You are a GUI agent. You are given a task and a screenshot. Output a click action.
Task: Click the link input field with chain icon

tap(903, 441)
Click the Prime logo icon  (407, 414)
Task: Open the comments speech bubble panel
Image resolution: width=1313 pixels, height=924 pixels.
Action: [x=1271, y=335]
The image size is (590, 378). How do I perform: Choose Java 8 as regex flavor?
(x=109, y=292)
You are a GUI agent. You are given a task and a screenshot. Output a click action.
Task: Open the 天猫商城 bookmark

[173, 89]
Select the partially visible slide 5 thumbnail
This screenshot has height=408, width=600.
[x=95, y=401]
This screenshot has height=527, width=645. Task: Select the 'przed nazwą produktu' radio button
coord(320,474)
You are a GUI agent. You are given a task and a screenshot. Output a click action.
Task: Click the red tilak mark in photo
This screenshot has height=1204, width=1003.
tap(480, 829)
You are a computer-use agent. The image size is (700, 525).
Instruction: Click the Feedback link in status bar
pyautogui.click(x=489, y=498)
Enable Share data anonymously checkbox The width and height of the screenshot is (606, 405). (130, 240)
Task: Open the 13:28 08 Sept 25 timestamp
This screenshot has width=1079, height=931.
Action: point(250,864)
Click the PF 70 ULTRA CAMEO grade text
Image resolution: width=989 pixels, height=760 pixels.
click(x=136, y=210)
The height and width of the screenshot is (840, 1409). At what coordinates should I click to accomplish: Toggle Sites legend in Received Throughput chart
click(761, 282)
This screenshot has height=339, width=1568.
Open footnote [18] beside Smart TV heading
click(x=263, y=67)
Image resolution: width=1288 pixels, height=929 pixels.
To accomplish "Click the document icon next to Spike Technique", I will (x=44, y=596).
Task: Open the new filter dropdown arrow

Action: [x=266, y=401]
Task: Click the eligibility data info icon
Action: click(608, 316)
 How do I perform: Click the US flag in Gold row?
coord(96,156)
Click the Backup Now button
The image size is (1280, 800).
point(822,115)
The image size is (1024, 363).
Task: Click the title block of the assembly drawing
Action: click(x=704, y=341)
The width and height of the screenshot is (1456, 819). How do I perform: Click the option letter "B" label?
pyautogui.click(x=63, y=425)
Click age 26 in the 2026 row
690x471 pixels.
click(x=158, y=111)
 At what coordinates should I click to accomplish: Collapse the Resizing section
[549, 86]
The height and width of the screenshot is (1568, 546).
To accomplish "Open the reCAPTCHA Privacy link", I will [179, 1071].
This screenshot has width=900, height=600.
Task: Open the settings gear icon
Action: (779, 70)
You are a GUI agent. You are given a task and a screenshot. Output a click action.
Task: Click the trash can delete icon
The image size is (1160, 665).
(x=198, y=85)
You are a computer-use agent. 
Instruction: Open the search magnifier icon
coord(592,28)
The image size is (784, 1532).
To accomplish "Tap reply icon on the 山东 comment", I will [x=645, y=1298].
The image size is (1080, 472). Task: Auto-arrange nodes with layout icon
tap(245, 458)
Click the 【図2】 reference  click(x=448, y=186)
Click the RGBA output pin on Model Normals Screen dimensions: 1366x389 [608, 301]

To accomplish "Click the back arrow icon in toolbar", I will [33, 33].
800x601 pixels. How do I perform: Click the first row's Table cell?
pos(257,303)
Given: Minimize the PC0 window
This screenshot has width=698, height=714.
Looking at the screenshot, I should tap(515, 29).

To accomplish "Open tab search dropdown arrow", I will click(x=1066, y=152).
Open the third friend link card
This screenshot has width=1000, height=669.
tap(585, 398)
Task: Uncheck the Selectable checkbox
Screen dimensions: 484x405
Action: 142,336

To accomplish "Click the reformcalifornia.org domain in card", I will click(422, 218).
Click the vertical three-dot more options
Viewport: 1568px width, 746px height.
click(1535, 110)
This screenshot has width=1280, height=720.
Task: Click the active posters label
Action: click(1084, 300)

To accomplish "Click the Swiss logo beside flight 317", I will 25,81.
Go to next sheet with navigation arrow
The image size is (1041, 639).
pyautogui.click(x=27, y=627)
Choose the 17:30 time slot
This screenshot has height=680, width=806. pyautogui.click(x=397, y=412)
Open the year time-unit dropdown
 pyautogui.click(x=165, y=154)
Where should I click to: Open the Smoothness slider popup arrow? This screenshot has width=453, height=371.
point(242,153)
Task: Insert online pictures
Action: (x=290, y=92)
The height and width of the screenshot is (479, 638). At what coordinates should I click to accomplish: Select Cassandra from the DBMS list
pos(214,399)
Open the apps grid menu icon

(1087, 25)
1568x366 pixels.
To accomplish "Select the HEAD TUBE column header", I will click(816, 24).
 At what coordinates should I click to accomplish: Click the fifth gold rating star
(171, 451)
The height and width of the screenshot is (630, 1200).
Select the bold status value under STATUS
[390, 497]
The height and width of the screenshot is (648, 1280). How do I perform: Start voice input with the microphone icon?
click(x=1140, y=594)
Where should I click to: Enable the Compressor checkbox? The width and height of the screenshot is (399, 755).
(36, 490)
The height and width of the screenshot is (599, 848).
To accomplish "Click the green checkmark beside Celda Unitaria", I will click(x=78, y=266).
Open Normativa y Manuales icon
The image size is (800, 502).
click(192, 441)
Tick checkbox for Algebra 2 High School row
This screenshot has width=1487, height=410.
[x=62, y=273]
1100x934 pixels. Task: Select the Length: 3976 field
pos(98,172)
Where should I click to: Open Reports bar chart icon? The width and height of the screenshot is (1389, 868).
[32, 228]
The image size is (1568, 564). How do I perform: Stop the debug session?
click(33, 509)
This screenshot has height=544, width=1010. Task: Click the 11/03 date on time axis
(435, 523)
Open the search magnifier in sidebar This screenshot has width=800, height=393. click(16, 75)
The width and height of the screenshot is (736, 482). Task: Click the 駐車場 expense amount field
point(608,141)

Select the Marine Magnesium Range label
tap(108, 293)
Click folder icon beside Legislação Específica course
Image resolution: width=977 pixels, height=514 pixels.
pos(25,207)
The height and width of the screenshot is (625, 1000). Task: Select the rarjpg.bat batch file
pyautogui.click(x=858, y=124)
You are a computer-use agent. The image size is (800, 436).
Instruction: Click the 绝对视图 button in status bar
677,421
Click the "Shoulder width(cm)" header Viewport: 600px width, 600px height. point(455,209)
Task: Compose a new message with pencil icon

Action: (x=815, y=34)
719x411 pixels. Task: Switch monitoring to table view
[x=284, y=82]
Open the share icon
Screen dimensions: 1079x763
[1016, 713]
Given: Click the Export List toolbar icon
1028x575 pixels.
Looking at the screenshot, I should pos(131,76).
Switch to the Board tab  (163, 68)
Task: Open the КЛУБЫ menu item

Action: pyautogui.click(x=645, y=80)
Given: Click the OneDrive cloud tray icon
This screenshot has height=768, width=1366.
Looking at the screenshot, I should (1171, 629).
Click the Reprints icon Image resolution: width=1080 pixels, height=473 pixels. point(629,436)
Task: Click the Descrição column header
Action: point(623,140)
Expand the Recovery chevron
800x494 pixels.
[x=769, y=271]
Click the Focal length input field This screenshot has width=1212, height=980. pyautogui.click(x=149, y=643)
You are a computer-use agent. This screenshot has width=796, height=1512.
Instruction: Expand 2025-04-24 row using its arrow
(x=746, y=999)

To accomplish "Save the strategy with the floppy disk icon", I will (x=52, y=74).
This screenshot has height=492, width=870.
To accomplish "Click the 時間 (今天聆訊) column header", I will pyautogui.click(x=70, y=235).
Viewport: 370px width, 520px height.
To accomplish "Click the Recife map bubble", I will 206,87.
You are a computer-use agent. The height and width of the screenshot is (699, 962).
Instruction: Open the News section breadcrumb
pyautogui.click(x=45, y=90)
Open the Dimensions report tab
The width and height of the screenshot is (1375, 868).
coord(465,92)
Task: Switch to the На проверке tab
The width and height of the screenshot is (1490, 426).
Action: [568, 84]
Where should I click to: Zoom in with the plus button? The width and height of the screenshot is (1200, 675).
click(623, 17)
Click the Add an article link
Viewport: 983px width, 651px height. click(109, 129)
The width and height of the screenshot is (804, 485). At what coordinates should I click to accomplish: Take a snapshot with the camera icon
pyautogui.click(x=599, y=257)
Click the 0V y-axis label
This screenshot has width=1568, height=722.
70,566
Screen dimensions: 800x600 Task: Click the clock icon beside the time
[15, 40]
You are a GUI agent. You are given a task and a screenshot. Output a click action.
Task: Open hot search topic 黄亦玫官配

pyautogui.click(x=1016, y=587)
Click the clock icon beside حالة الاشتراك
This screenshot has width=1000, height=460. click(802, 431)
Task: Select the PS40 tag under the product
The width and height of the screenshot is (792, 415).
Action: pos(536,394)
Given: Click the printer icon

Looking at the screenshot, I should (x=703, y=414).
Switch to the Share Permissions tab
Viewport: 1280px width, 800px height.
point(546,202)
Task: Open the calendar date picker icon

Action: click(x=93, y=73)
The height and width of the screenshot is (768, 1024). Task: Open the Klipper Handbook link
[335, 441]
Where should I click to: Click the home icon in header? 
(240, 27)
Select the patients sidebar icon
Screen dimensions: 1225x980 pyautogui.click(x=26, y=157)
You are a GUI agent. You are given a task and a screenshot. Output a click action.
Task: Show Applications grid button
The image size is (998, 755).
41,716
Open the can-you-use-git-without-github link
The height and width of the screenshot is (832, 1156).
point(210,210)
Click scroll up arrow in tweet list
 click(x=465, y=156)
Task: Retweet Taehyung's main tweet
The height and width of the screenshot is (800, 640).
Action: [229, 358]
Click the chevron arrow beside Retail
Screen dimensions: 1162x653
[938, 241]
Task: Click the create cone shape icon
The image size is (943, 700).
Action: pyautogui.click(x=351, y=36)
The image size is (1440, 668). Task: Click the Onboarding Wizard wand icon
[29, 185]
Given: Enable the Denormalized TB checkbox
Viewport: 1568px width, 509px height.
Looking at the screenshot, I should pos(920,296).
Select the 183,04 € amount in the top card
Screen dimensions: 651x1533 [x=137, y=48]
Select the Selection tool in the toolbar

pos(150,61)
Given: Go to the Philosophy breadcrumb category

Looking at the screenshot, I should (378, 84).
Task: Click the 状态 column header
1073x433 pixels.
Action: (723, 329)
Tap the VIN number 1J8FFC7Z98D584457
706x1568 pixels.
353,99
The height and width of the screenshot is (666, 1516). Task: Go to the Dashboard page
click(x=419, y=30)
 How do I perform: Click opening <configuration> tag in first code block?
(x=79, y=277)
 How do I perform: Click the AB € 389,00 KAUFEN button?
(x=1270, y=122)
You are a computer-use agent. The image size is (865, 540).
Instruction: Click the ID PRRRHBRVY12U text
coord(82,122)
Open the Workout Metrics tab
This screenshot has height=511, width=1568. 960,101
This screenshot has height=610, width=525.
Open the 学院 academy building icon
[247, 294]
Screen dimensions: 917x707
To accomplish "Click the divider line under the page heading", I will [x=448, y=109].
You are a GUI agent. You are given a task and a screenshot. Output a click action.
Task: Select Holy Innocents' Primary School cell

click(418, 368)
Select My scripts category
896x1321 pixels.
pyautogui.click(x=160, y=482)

Task description.
Go through the listing above and copy each line in which the string "bubble" is found.

Answer to this exercise.
Task: Open the comments speech bubble panel
To accomplish "Click the Recife map bubble", I will 206,87.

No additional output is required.